=== Exercise goal ===
A verbatim reproduction of the lines below, from the line containing "Open the Style dropdown showing Basic" through the line containing "1218x864 pixels.", both ends included, is the whole required output.

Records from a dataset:
»»

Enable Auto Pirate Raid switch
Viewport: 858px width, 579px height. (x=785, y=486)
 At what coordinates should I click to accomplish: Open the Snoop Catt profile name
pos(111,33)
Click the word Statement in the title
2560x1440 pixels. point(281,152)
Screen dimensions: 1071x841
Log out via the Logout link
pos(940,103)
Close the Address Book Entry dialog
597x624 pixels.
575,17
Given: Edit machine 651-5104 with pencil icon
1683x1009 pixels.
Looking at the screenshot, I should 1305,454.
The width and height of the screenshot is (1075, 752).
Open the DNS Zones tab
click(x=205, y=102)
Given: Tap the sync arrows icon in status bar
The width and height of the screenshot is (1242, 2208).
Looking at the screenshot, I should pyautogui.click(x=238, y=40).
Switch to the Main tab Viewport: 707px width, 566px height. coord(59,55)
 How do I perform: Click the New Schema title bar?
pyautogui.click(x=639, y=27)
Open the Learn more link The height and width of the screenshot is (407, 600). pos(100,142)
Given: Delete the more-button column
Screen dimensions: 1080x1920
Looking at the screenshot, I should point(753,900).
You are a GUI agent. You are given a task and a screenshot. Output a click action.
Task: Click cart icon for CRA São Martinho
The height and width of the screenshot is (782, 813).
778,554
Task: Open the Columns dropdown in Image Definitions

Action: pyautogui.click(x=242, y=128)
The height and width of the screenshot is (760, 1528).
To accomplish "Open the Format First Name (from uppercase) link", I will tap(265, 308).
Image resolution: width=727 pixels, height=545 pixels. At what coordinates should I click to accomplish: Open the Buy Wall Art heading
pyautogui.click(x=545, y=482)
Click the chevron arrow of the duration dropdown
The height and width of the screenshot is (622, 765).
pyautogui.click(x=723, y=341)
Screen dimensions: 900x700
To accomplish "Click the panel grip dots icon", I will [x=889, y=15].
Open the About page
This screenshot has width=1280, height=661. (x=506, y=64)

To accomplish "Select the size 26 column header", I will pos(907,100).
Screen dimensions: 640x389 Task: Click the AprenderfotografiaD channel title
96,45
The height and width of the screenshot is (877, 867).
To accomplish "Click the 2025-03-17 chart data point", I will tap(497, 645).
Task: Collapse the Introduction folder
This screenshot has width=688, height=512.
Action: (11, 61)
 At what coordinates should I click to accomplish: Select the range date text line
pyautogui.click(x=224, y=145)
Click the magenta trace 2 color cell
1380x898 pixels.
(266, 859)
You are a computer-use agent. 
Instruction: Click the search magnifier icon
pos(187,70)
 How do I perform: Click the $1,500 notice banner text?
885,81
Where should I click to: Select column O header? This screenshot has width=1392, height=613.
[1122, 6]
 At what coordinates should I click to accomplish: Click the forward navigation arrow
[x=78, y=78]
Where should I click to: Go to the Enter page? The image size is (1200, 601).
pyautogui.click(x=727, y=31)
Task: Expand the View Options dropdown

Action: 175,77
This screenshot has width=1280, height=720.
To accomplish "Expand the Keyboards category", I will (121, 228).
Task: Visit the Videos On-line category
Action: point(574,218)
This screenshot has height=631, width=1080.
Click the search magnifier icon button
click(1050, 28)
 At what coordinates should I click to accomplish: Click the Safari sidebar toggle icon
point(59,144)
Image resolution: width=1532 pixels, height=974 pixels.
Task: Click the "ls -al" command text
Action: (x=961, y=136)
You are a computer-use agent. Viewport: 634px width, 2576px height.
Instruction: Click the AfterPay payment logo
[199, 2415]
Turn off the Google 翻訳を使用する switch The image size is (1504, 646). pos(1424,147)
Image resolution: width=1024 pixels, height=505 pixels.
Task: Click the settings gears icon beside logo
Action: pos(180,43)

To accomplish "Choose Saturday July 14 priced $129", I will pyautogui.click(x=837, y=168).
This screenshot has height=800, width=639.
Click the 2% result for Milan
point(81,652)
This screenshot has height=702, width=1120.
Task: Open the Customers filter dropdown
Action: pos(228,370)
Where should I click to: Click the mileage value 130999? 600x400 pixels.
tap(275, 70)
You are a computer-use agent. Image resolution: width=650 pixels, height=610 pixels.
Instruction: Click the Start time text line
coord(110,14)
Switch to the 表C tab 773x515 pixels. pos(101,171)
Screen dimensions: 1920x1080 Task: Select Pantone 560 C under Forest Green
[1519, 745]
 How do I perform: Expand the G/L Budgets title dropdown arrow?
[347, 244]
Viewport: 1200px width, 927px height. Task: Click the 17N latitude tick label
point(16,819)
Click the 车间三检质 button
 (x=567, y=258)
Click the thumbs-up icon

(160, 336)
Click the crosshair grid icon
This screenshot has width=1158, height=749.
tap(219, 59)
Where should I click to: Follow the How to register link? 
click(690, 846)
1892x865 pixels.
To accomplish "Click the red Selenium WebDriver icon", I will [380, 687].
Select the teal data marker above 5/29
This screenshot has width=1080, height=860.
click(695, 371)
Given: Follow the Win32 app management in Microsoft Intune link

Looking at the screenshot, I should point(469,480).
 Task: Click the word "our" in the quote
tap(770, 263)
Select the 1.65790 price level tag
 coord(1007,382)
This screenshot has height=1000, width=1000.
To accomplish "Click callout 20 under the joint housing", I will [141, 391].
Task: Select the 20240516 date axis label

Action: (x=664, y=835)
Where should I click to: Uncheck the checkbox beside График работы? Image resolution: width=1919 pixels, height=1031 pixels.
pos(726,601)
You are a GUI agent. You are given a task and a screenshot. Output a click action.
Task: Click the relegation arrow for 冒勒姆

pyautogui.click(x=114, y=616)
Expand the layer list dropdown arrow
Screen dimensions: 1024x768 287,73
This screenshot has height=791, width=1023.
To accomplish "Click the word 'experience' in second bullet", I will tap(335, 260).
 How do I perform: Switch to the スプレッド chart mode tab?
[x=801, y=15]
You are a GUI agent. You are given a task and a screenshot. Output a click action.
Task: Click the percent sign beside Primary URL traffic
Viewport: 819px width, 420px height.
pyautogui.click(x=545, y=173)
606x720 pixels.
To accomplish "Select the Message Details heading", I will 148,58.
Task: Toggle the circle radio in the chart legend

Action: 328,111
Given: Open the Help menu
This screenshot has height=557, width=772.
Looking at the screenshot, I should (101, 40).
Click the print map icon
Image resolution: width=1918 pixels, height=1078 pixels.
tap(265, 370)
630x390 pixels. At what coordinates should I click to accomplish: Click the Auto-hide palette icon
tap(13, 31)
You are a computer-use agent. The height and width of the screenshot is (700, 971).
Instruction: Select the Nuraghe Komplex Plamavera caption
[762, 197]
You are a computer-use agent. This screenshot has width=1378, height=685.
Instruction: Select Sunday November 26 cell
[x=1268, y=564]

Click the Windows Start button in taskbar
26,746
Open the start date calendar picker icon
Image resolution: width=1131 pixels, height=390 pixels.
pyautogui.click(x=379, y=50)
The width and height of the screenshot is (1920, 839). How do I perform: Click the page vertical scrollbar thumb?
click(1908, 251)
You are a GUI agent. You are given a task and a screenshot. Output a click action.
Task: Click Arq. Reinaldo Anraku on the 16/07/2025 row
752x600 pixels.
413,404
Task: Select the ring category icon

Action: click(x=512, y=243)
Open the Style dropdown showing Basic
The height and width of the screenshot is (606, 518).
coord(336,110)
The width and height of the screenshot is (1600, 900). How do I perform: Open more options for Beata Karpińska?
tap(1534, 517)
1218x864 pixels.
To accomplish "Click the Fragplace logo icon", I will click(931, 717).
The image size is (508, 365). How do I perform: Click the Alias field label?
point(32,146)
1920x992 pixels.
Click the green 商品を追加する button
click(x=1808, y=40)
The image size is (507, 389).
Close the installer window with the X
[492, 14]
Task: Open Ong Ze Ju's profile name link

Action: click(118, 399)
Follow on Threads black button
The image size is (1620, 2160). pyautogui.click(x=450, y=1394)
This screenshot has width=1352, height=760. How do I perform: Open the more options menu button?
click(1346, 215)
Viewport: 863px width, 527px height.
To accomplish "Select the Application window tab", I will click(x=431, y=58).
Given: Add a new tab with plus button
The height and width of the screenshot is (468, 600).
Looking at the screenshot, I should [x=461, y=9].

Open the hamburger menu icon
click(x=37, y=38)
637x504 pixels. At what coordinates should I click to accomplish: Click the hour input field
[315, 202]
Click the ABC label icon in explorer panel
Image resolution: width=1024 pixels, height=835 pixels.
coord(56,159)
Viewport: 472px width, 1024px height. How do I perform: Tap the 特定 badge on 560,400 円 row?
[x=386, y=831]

««

=== Written answer ===
Open the Style dropdown showing Basic
The height and width of the screenshot is (606, 518).
coord(336,110)
The width and height of the screenshot is (1600, 900). How do I perform: Open more options for Beata Karpińska?
tap(1534, 517)
1218x864 pixels.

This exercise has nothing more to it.